Lord Irving tipped his head. “Then consider your debt doubled,” he answered, with a small shrug. “Tripled, in fact. And it is due this very evening.”

Grayson shook his head, his heart tightening in his chest. “You know very well that I cannot pay you what you ask, not when you have given me such little time.”

Lord Irving stretched out of his chair, pushing himself up in a leisurely fashion that suggested he did not care an iota for the difficulties he was placing on Grayson. “Then I suggest that you bring Miss Shepherd to Elder View this evening, Lord Whitehaven. For either you bring me the money or you bring me the girl. I shall only be satisfied if the debt is paid in full, and if it is not, then you shall find yourself entirely ruined in society’s eyes – and in the eyes of your own family. The debt shall remain, and whilst you may be able to pay it in time, your status in society will be gone forever. You will struggle to find a suitable match. You may never marry, in fact, and then what will become of the family line?” He shrugged and made to walk towards the door. “The name of ‘Whitehaven’ will be gone forever. You will be forgotten, your family annals come to naught. And it shall all be your fault.”

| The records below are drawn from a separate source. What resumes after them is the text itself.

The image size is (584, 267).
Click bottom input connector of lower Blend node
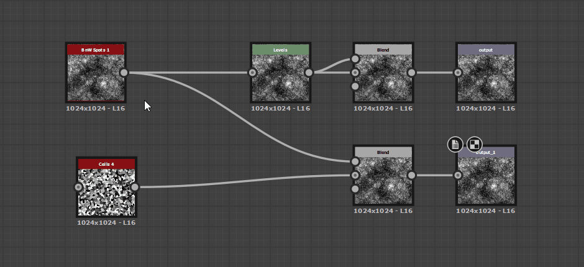click(355, 189)
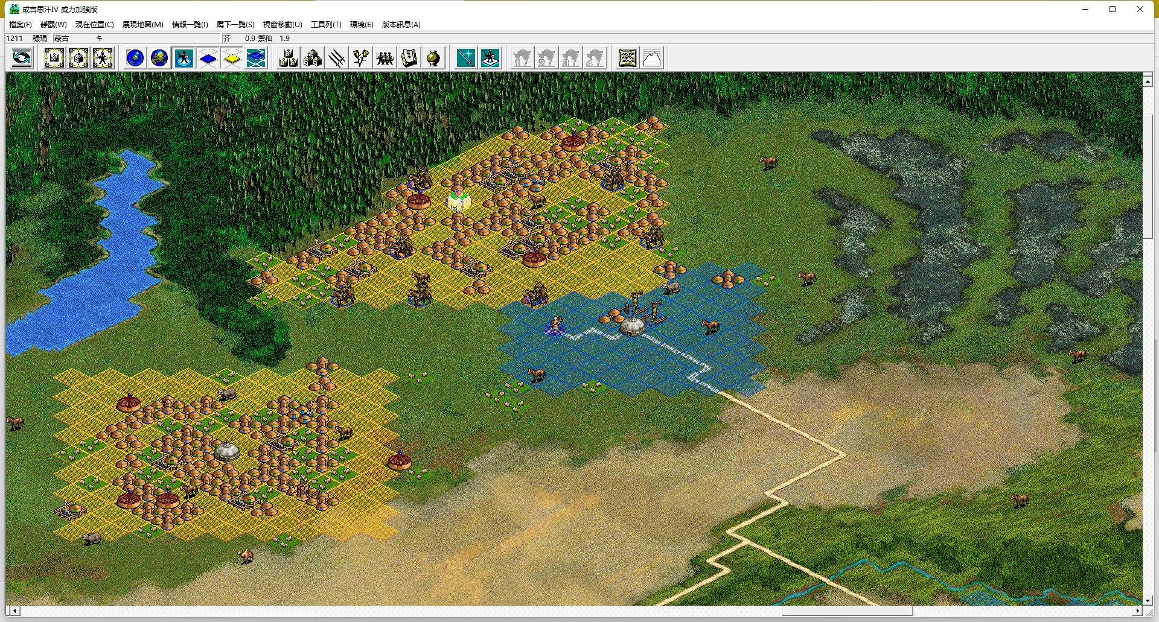
Task: Toggle the yellow tile overlay button
Action: (x=232, y=59)

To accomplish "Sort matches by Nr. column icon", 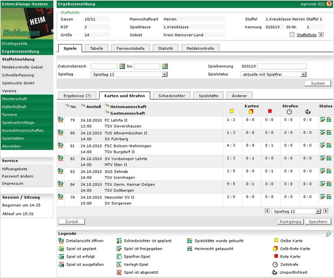I will point(67,106).
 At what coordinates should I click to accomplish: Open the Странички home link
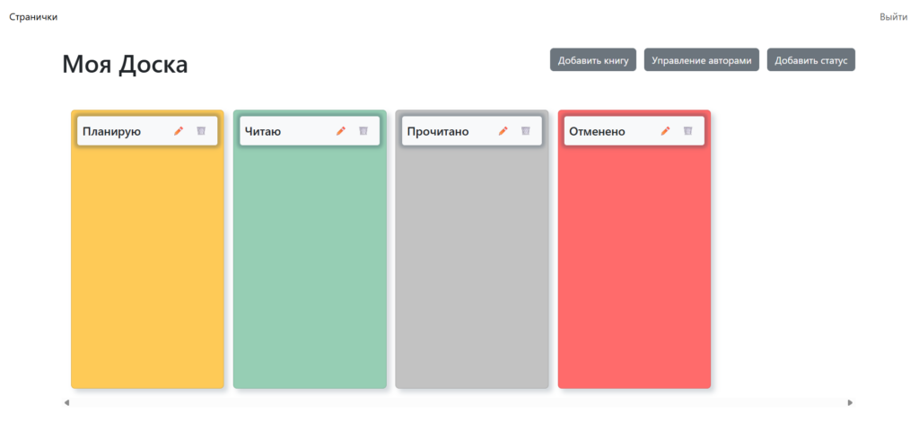point(33,17)
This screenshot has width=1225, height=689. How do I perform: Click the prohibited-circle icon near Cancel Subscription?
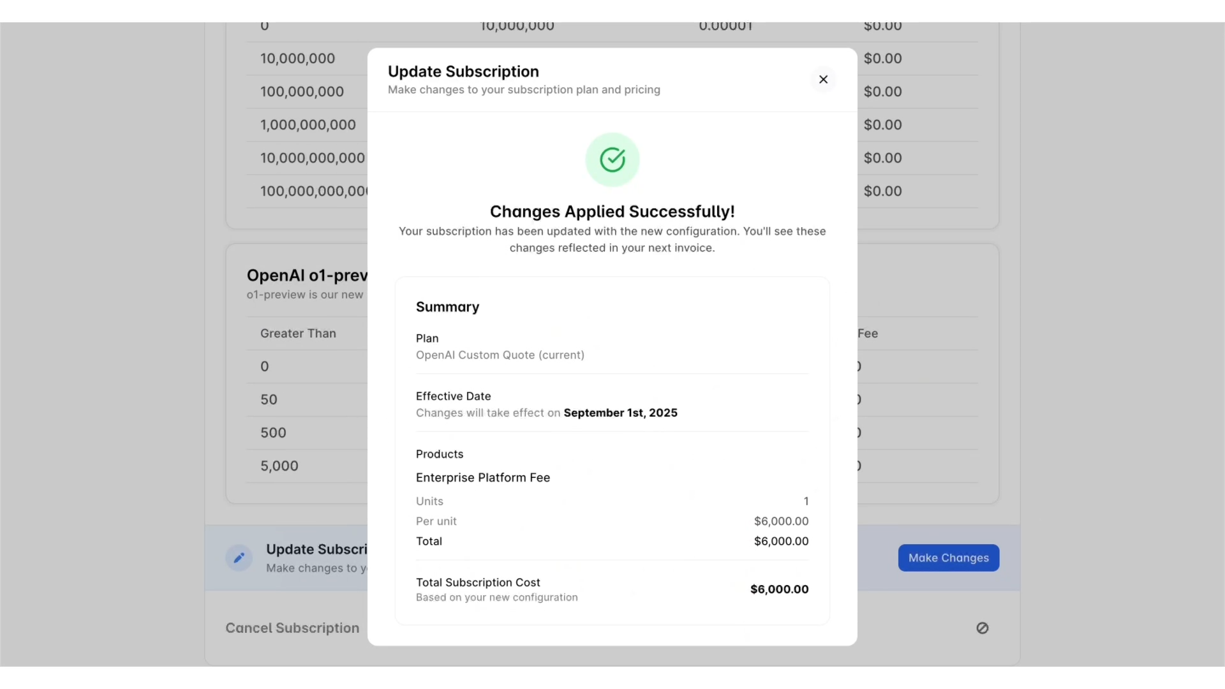(x=982, y=628)
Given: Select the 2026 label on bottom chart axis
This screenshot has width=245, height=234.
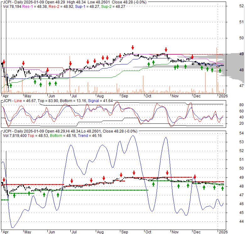Looking at the screenshot, I should [223, 232].
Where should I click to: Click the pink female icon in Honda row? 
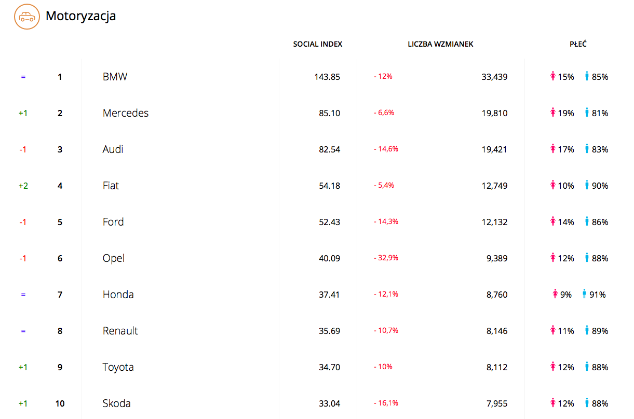(x=556, y=295)
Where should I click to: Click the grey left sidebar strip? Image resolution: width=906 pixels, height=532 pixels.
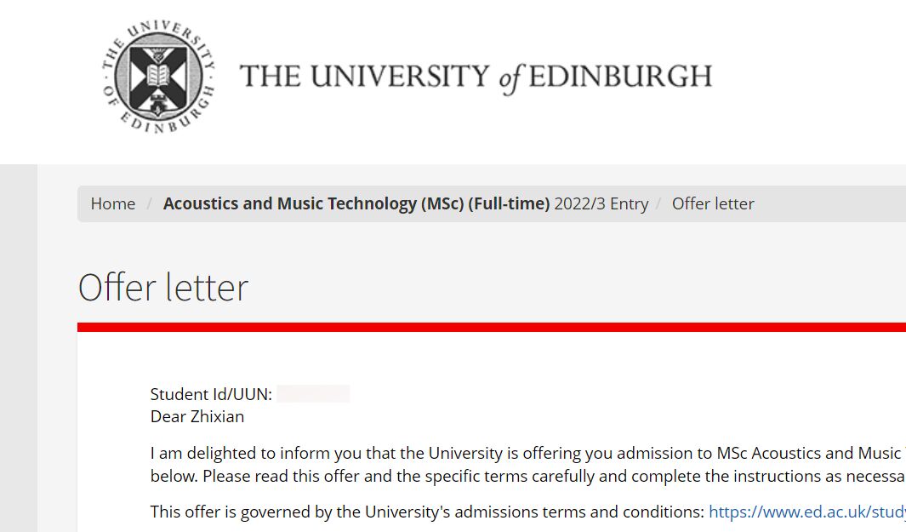pyautogui.click(x=19, y=348)
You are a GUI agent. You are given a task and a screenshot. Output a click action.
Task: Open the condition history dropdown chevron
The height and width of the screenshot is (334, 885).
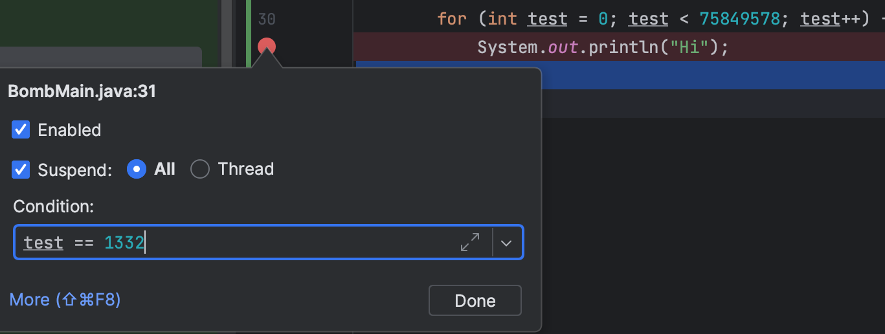point(507,243)
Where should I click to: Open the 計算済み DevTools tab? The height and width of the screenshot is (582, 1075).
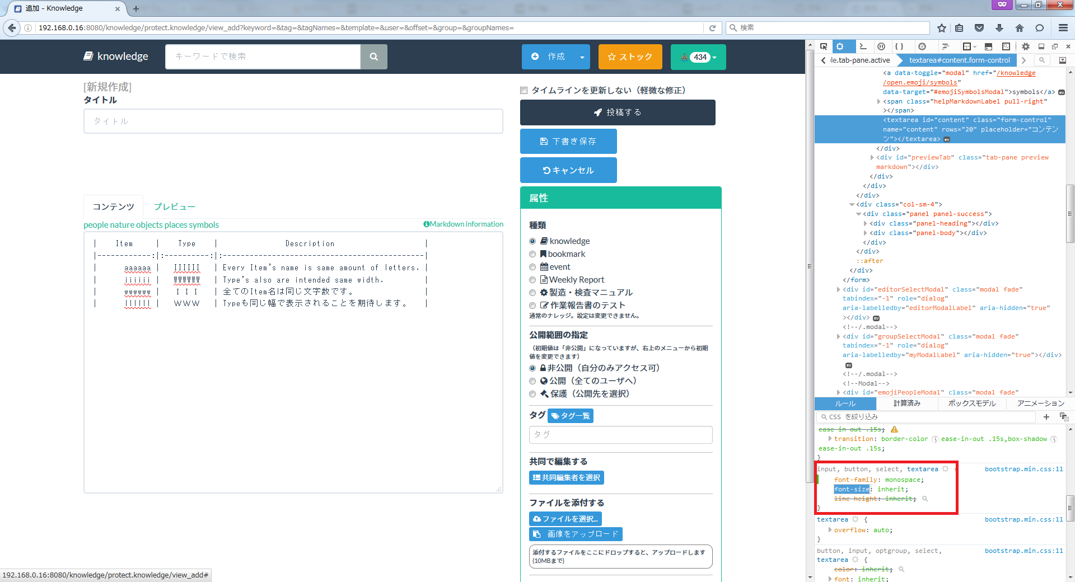coord(906,403)
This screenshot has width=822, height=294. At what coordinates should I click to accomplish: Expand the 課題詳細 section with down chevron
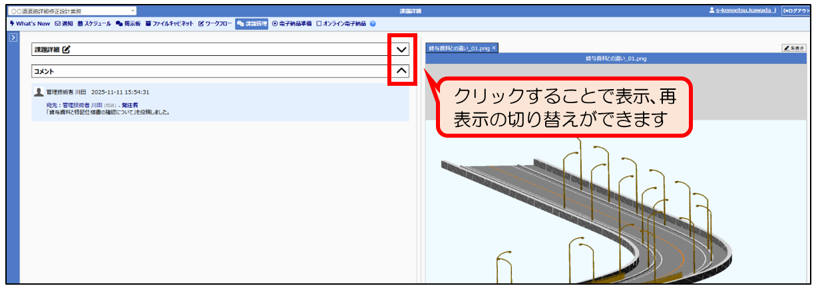point(401,49)
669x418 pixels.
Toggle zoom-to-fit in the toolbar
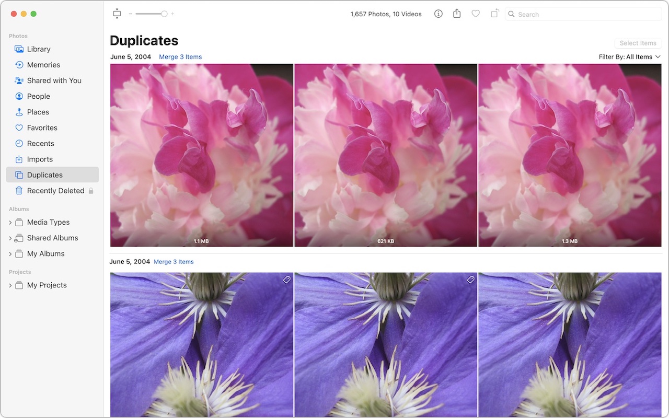click(x=117, y=14)
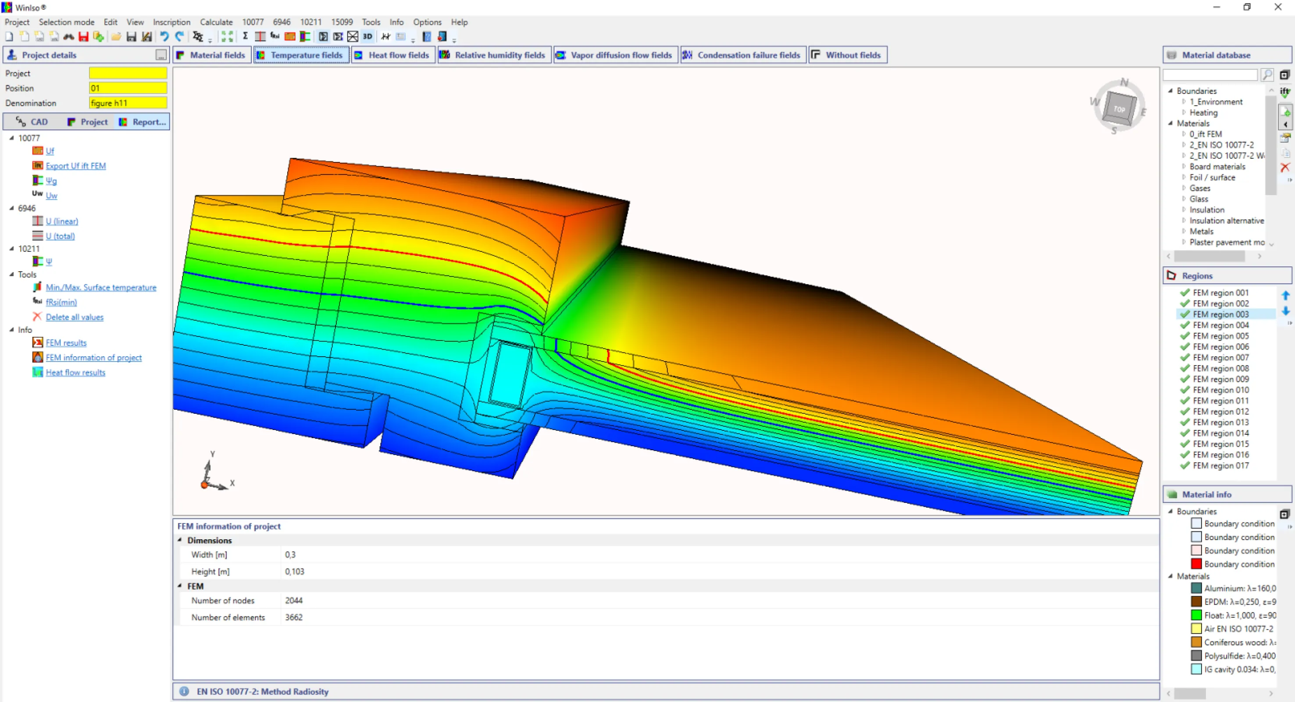Open the Calculate menu
This screenshot has height=702, width=1295.
coord(216,22)
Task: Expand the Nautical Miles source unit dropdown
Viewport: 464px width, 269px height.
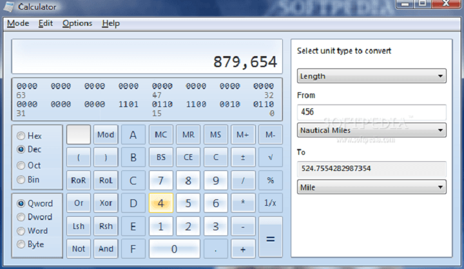Action: [371, 130]
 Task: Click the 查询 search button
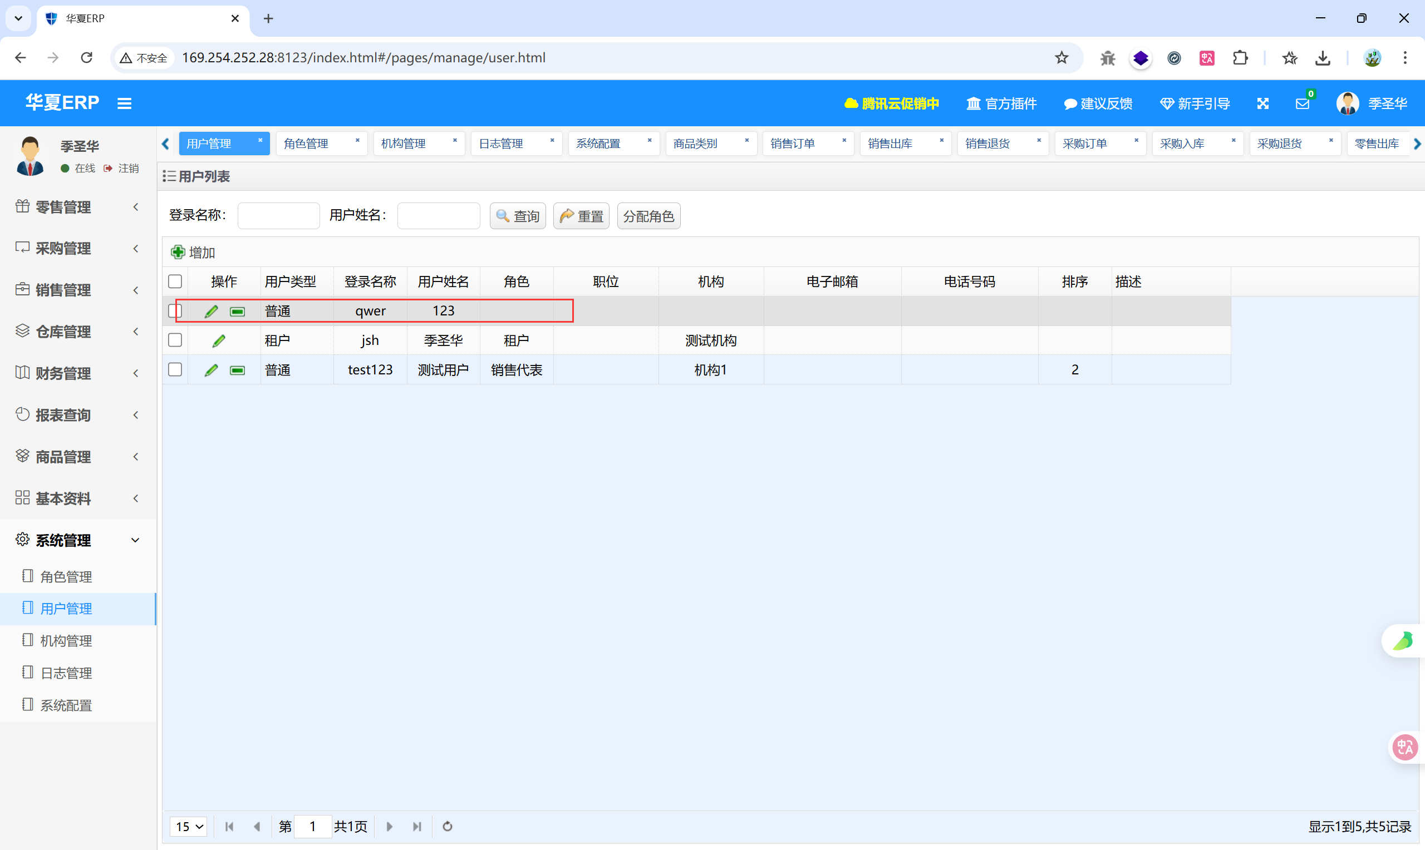click(517, 216)
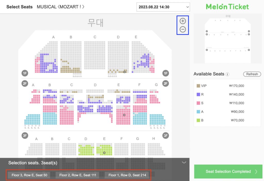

Grayson stared at the door for a long time, long after Lord Irving had left. He did not know what to do. He could not turn away and allow Dinah to marry Lord Irving, especially when it would be against her will. But neither did he have the money with which to pay Lord Irving! The debt in itself was a heavy amount, and whilst the money was now available to him, he could not simply go in and ask for more – for two times that amount! That would bring him close to ruin and put the estate in danger. Closing his eyes, Grayson let his head fall forward as he felt the old familiar sting of shame darken his eyes again. He had done this. He had been the one to put the estate in danger in the first place and had he not been so brazen, so foolish, and so utterly without sense, then mayhap none of this would have happened.

He did not see the door being pushed ajar, did not see the pair of blue eyes looking in at him. Nor did he see how her face was whiter than ever before, her hand at her mouth as her gaze remained fixed upon his bent form.

“I will not,” he muttered aloud, turning so that both hands were resting on the back of the chair, dropping his head and trying to find some sort of answer to what seemed to be an impossible situation. “I will not allow her to go with him.”